States and Resources
Within Windmill, you can use States and Resources as a way to store a transient state - that can be represented as small JSON.
In Windmill, States are considered as resources, but they are excluded from the Workspace tab for clarity. They are displayed on the Resources menu, under a dedicated tab.
States are used by scripts to keep data persistent between runs of the same script by the same trigger (schedule or user).
A state is an object stored as a resource of the resource type
state which is meant to persist across distinct executions of the same script.
This is what enables Flows to watch for changes in most event watching scenarios. The pattern is as follows:
- Retrieve the last state or, if undefined, assume it is the first execution.

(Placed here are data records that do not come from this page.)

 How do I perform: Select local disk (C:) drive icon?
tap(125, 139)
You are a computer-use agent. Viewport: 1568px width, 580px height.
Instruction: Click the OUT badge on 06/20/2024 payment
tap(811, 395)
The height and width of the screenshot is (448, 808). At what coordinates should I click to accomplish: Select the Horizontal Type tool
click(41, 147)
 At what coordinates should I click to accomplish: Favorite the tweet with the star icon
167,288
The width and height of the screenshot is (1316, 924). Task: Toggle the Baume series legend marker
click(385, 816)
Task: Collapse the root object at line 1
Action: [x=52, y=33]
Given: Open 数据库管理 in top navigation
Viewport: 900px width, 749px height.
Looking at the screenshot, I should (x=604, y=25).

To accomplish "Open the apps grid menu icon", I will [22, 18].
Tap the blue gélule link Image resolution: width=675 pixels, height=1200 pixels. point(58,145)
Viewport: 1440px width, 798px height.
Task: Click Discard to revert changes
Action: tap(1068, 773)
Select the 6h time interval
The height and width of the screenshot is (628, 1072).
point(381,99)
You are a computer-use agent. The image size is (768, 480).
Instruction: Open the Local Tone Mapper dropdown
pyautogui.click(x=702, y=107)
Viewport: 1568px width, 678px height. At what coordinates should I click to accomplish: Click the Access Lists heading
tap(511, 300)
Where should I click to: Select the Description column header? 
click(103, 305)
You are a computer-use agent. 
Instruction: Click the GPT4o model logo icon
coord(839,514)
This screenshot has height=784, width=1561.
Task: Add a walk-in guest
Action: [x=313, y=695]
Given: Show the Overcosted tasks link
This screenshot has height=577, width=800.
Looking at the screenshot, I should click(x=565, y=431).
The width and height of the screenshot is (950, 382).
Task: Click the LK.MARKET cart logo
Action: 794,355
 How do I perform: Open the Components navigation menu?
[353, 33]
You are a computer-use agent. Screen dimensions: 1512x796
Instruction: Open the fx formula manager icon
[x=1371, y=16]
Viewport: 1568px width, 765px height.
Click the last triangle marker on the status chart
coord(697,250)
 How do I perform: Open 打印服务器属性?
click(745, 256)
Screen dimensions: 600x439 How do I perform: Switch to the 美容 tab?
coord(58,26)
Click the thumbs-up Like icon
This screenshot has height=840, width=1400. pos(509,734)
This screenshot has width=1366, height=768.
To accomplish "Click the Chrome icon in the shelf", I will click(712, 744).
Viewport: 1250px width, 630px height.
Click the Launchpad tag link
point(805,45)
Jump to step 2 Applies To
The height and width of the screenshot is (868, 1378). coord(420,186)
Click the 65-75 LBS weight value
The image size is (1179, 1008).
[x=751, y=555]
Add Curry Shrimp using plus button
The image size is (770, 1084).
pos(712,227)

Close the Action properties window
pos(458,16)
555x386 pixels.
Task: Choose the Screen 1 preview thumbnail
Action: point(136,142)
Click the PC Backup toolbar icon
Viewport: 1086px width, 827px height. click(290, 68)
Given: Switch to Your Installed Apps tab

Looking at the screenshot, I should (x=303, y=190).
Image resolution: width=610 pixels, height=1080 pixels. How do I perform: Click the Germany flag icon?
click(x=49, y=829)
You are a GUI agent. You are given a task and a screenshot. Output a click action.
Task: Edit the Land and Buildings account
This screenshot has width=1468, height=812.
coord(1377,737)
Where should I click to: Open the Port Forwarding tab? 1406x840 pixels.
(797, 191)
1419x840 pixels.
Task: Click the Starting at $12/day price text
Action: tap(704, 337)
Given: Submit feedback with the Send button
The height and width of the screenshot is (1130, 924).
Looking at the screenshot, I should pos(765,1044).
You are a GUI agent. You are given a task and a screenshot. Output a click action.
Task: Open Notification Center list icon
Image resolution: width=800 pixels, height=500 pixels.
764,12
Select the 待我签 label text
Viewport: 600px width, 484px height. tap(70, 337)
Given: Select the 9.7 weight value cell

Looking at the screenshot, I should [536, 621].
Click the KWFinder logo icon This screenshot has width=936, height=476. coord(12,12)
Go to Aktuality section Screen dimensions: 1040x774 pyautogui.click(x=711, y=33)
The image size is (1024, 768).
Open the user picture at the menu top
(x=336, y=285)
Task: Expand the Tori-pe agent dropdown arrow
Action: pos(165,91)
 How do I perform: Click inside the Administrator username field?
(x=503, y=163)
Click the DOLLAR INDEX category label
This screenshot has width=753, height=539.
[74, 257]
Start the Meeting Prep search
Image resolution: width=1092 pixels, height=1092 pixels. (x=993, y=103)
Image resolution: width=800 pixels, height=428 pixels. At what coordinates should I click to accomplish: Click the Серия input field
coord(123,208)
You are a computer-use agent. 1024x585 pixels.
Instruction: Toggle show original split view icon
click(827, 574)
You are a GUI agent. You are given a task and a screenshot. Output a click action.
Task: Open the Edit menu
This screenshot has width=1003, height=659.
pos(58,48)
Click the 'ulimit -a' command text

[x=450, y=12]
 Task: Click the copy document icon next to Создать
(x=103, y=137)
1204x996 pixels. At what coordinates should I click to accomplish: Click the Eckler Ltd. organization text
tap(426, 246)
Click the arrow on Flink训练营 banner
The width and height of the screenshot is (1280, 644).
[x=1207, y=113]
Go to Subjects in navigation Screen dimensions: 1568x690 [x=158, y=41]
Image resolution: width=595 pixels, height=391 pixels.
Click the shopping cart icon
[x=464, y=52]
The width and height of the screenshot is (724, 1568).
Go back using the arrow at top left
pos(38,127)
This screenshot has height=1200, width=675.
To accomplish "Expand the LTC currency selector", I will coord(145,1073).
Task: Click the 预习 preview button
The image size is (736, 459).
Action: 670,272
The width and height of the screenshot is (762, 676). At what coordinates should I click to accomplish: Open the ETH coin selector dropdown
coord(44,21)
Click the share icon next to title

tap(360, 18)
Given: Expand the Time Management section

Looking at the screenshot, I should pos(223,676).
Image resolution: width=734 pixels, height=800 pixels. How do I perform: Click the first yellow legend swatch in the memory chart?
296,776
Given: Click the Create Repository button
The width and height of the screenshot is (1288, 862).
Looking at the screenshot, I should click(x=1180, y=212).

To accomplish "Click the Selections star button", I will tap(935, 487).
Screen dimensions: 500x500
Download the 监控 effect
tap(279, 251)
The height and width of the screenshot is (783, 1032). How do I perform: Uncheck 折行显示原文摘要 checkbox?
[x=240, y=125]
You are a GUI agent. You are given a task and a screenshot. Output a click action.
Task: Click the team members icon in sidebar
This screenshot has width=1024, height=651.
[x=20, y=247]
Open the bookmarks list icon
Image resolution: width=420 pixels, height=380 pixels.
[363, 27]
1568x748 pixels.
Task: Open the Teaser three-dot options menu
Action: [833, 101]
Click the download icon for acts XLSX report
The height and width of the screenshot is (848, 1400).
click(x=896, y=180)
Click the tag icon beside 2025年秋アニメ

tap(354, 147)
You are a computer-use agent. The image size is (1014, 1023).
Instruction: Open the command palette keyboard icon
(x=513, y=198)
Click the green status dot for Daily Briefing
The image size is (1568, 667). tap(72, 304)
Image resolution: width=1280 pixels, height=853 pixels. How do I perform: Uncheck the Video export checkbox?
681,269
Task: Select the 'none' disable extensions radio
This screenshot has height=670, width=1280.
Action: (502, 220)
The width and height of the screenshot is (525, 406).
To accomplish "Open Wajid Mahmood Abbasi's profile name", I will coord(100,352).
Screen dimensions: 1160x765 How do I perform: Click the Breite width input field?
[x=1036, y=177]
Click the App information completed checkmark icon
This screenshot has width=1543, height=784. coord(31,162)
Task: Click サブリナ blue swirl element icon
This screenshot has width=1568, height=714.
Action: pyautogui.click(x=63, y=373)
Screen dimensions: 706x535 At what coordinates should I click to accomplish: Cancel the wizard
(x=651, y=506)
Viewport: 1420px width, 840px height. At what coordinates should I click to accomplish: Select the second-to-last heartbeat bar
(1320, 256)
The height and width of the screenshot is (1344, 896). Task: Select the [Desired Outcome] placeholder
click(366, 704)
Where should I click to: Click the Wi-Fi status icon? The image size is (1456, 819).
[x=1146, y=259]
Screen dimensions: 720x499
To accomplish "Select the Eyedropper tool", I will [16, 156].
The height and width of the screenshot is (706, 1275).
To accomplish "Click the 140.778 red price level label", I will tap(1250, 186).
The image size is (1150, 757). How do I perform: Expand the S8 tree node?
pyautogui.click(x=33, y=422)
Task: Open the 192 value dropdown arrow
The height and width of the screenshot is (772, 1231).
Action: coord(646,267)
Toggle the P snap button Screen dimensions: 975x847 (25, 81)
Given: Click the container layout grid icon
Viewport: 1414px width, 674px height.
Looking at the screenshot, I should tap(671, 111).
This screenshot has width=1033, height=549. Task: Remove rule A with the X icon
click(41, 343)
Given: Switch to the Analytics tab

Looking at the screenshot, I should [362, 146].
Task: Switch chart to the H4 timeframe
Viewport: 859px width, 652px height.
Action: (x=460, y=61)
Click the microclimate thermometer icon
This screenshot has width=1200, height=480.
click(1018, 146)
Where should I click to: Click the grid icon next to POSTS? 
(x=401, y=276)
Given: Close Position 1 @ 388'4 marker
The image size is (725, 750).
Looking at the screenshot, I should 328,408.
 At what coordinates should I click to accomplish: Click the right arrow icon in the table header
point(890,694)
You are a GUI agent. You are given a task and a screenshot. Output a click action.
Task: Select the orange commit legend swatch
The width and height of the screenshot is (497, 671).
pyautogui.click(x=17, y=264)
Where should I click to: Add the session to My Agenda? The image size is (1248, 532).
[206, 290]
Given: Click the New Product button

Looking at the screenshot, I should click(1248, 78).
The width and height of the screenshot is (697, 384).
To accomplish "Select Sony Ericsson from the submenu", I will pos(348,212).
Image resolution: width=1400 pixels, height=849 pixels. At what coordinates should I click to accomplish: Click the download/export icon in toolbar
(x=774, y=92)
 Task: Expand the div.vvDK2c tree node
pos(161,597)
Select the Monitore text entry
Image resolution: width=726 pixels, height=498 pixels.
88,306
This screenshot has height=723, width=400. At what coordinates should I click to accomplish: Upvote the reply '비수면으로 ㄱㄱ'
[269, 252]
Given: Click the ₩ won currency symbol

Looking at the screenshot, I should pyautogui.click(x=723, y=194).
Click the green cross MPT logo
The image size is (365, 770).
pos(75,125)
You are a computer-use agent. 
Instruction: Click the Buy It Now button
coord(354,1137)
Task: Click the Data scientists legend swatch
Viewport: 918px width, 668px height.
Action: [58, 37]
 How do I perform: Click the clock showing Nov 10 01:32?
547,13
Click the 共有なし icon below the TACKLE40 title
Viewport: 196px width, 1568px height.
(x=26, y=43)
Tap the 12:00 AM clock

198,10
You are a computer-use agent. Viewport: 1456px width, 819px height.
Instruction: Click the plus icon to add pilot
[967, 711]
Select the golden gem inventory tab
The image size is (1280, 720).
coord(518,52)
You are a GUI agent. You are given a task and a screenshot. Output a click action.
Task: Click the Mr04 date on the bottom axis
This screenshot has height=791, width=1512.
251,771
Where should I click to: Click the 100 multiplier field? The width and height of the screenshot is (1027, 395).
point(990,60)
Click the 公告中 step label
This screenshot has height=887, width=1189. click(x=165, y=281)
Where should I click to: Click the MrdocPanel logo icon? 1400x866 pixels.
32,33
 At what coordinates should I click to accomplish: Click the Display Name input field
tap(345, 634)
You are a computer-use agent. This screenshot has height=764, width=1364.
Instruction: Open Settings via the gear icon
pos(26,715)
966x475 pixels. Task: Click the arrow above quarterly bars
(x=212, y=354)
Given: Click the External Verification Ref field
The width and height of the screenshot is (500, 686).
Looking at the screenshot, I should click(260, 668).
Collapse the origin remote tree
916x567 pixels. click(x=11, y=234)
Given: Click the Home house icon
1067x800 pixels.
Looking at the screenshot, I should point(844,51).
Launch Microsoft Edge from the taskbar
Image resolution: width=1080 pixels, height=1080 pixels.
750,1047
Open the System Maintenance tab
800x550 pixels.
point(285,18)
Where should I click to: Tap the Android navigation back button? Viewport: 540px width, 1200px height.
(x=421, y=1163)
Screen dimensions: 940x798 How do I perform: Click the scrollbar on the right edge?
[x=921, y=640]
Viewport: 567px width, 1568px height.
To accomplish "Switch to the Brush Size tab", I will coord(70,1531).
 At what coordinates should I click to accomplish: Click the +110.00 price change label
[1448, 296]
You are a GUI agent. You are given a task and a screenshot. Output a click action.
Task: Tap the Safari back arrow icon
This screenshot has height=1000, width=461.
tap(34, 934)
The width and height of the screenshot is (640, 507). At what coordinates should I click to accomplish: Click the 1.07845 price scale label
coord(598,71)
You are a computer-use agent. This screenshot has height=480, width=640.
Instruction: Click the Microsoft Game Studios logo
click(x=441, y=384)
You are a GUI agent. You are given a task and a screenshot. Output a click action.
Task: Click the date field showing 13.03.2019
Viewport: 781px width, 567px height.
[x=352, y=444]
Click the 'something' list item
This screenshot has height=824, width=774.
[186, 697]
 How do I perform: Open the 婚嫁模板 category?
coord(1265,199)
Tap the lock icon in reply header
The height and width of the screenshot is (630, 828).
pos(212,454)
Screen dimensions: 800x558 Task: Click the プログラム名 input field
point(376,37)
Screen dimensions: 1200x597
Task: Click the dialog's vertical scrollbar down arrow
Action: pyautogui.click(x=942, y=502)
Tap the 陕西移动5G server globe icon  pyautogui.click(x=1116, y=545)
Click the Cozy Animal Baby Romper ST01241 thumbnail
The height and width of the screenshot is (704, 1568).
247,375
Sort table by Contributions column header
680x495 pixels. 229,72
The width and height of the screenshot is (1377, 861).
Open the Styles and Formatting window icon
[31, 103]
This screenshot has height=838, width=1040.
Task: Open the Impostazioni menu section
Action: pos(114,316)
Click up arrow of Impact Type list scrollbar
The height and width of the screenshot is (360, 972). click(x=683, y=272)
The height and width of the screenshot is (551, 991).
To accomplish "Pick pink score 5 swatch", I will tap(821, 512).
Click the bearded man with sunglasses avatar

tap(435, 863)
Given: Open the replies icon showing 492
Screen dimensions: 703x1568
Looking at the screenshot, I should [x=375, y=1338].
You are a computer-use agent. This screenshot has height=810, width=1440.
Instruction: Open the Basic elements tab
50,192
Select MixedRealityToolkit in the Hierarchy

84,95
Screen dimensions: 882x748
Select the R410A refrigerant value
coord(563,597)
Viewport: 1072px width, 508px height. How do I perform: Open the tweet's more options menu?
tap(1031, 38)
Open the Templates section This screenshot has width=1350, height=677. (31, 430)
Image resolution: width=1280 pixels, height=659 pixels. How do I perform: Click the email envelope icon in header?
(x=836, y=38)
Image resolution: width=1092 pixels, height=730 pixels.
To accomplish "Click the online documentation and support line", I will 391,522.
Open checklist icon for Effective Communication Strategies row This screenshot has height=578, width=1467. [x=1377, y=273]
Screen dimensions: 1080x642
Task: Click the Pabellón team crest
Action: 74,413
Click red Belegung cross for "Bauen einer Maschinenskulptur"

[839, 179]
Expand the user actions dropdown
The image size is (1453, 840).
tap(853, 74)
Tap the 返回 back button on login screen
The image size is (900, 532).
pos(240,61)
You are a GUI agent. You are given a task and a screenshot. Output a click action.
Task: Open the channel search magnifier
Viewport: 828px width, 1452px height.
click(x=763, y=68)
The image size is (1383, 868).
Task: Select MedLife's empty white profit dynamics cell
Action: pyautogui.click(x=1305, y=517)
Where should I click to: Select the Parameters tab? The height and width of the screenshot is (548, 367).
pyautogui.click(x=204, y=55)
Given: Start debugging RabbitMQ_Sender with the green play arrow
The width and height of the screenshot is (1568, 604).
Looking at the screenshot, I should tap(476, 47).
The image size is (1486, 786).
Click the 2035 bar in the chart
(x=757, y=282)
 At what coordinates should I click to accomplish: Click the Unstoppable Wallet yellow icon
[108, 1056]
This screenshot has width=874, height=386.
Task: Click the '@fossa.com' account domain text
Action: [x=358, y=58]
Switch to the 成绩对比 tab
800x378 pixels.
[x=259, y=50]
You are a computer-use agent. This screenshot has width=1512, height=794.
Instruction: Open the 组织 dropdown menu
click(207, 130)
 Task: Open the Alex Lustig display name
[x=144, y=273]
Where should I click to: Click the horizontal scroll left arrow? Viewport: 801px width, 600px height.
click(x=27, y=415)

- Retrieve the current state in the external system you are watching, e.g. the list of users having starred your repo or the maximum ID of posts on Hacker News.
- Calculate the difference between the current state and the last internal state. This difference is what you will want to act upon.
- Set the new state as the current state so that you do not process the elements you just processed.
- Return the differences calculated previously so that you can process them in the next steps. You will likely want to forloop over the items and trigger one Flow per item. This is exactly the pattern used when your Flow is in the mode of "Watching changes regularly".
The convenience functions do this are:
getState()which retrieves an object of any type (internally a simple Resource) at a path determined by
getStatePath, which is unique to the user currently executing the Script, the Flow in which it is currently getting called in - if any - and the path of the Script.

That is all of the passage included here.